(NewsNation) — Alabama has become ground zero on the issue of abortion rights and in vitro fertilization (IVF) throughout the last few months.
This week, a Democrat who made reproductive rights a centerpiece of her campaign in the deeply conservative state won a special election to the Alabama Legislature.
It was a victory that Democrats say illustrates voter backlash to what they consider extreme reproductive restrictions imposed by Republicans.
Alabama’s abortion ban took effect in 2023 and allows no exemptions for pregnancies resulting from rape and incest. Democrats in the Alabama Legislature are seeking to change the law.
Former Democratic Alabama Sen. Doug Jones and Tiffany Smiley, a former Republican candidate who ran for Senate in Washington state, joined “The Hill on NewsNation” to discuss abortion in Alabama.
“Our state legislators who passed all that legislation are responding by saying, ‘Gosh, we didn’t see this coming.

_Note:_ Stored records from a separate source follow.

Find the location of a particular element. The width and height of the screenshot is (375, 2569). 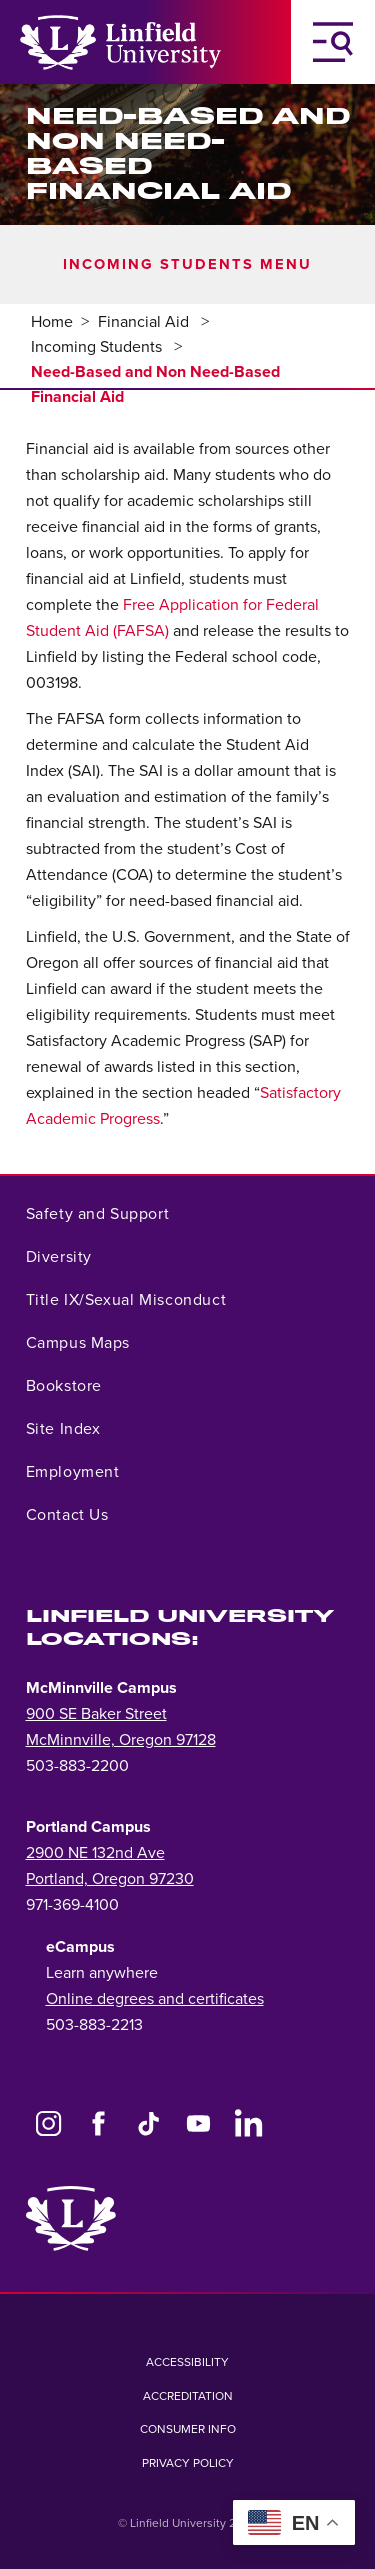

Portland, Oregon 97230 is located at coordinates (110, 1879).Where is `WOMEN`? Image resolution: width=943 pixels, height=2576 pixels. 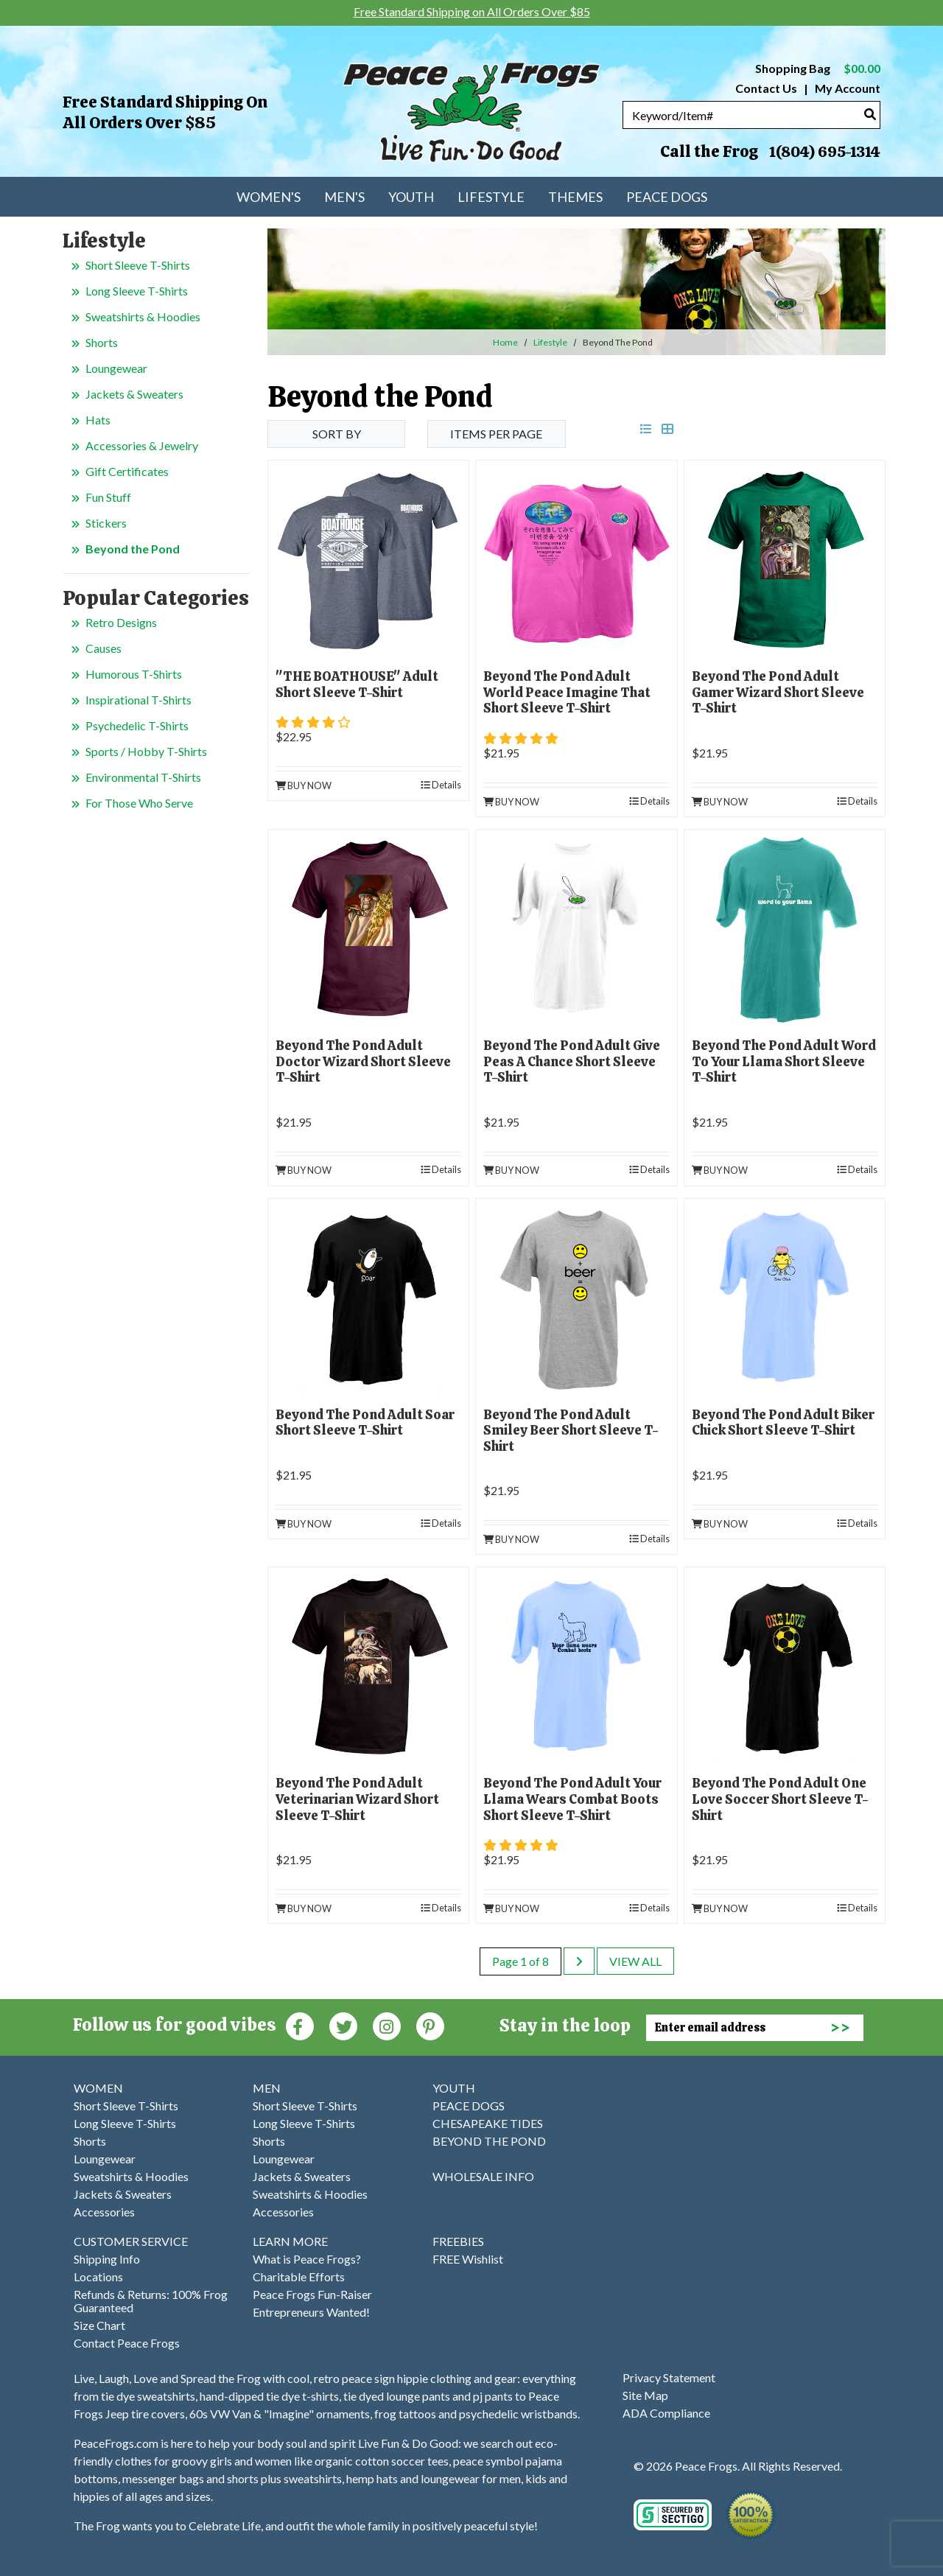 WOMEN is located at coordinates (98, 2088). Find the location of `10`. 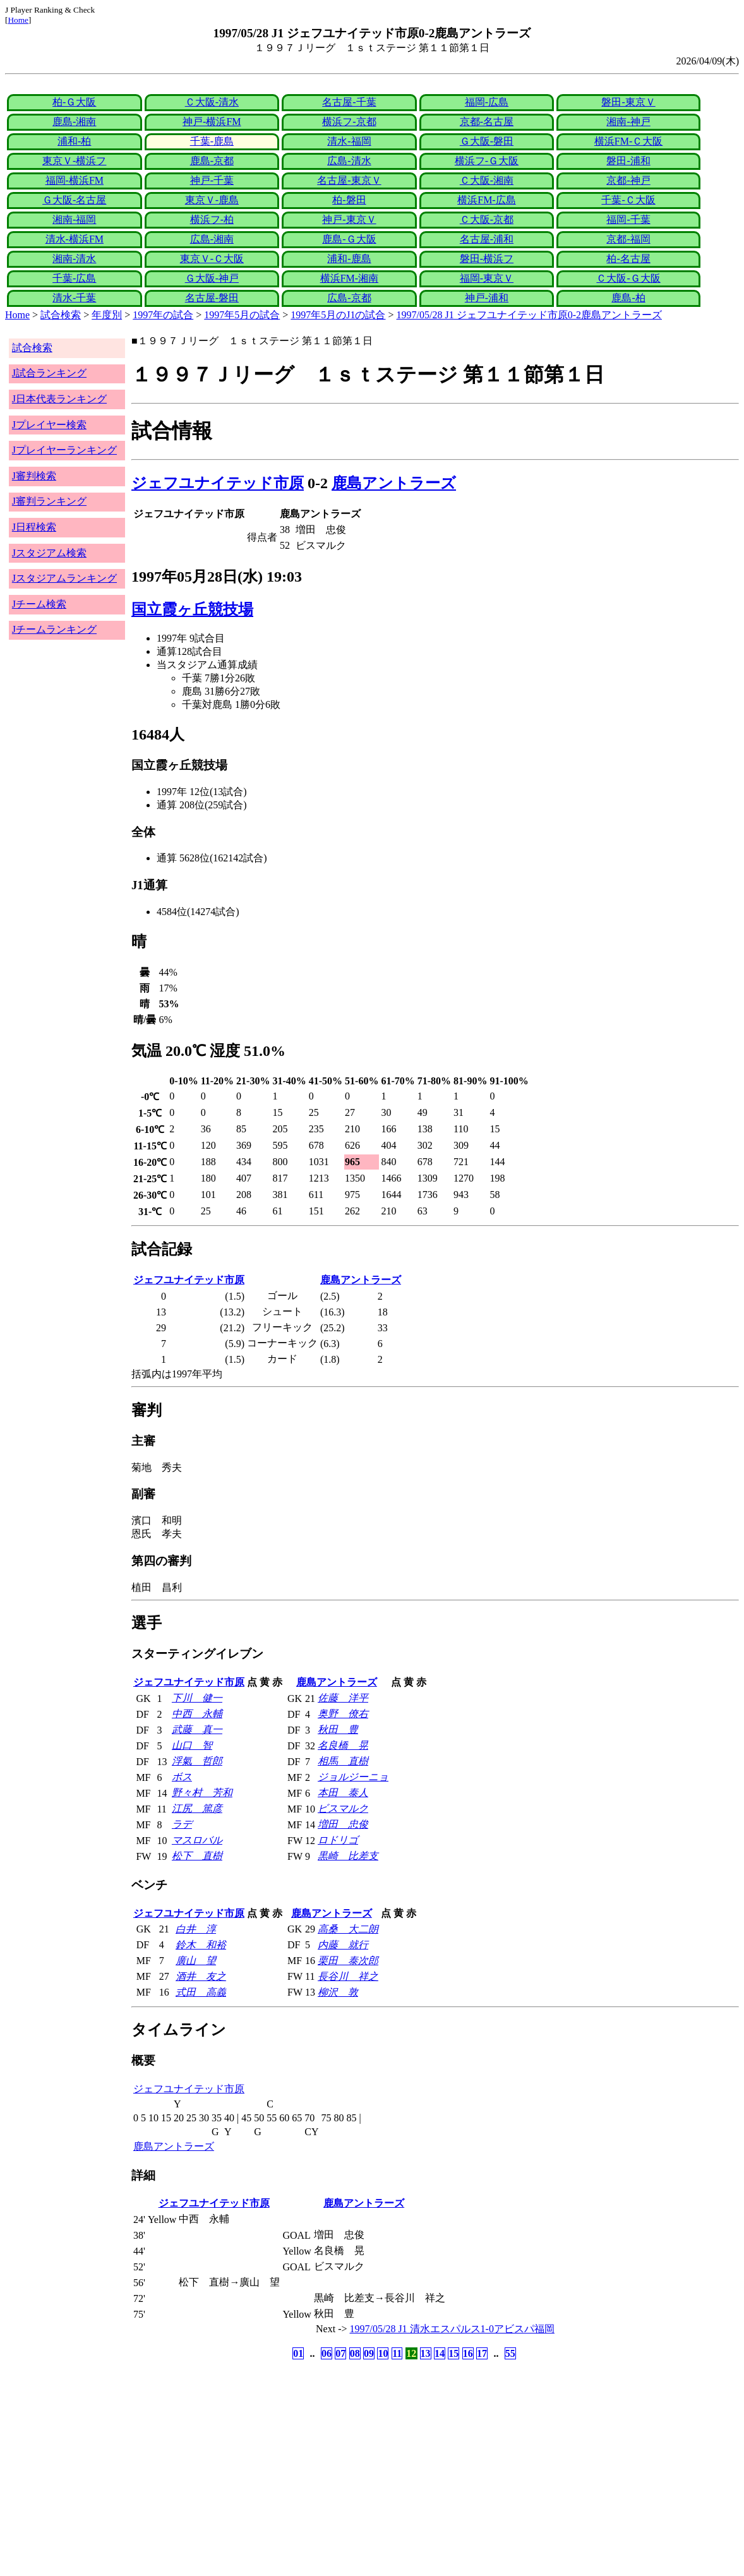

10 is located at coordinates (383, 2353).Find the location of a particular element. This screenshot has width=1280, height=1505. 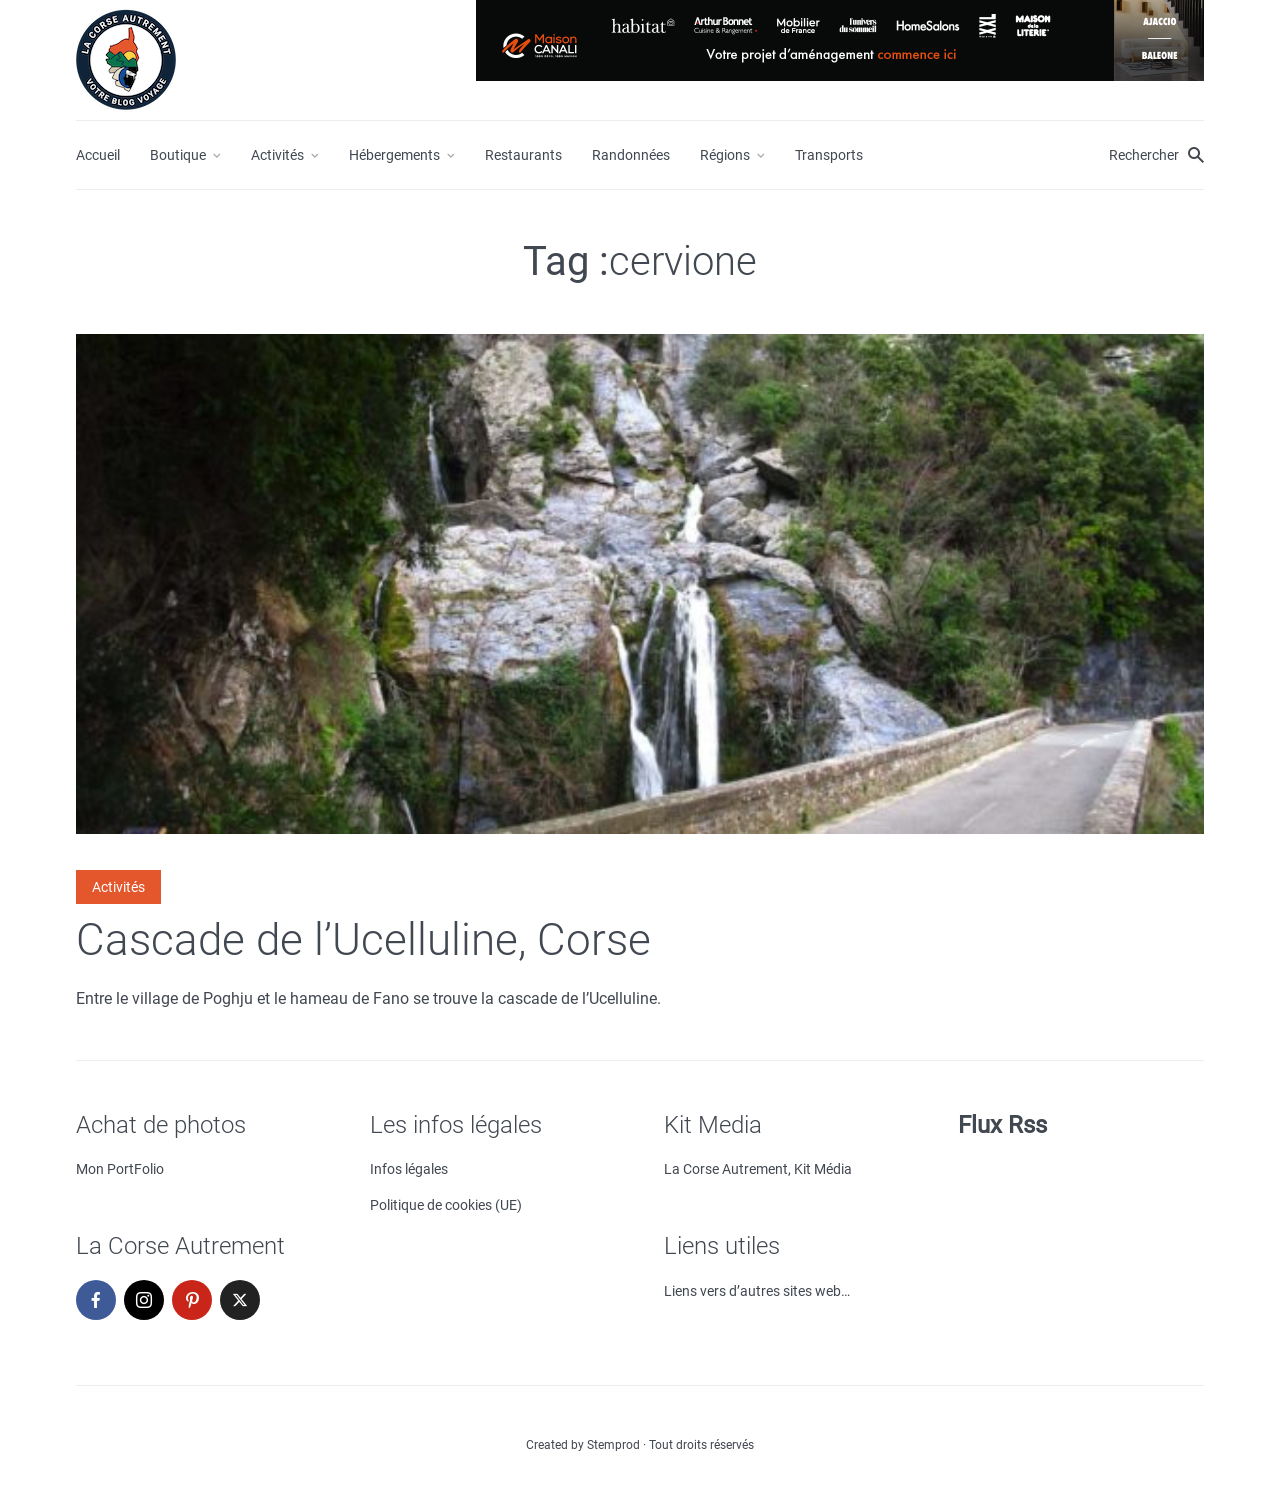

We didn’t understand this,'” Jones said. “Well, I think the issue is going to be across the country, but certainly in Alabama and elsewhere, all of these bans, all these restrictions that people are just not thinking through in the long term.”
In vitro fertilization emerged as a political issue across the U.S. in February after the Alabama Supreme Court ruled that embryos outside the uterus had the same legal protections as children in wrongful death lawsuits.
Major medical providers in Alabama paused IVF services until Alabama’s governor signed a quickly passed law protecting IVF providers from legal liability.
“We need to make it easier, not harder, for mothers and fathers to bring lives into this world. That means supporting the availability of fertility treatments,” Smiley said. “Republicans have been strong on this from the very beginning.”
While IVF is popular, some anti-abortion advocates have been pushing to recognize embryos and fetuses as humans as a step toward banning abortion.
“You know, look, I think it’s insulting that the Democrats tried to use fear and kind of sort of paint women as one-issue voters,” Smiley said. “We are so much more than that.”
The Associated Press contributed to this report.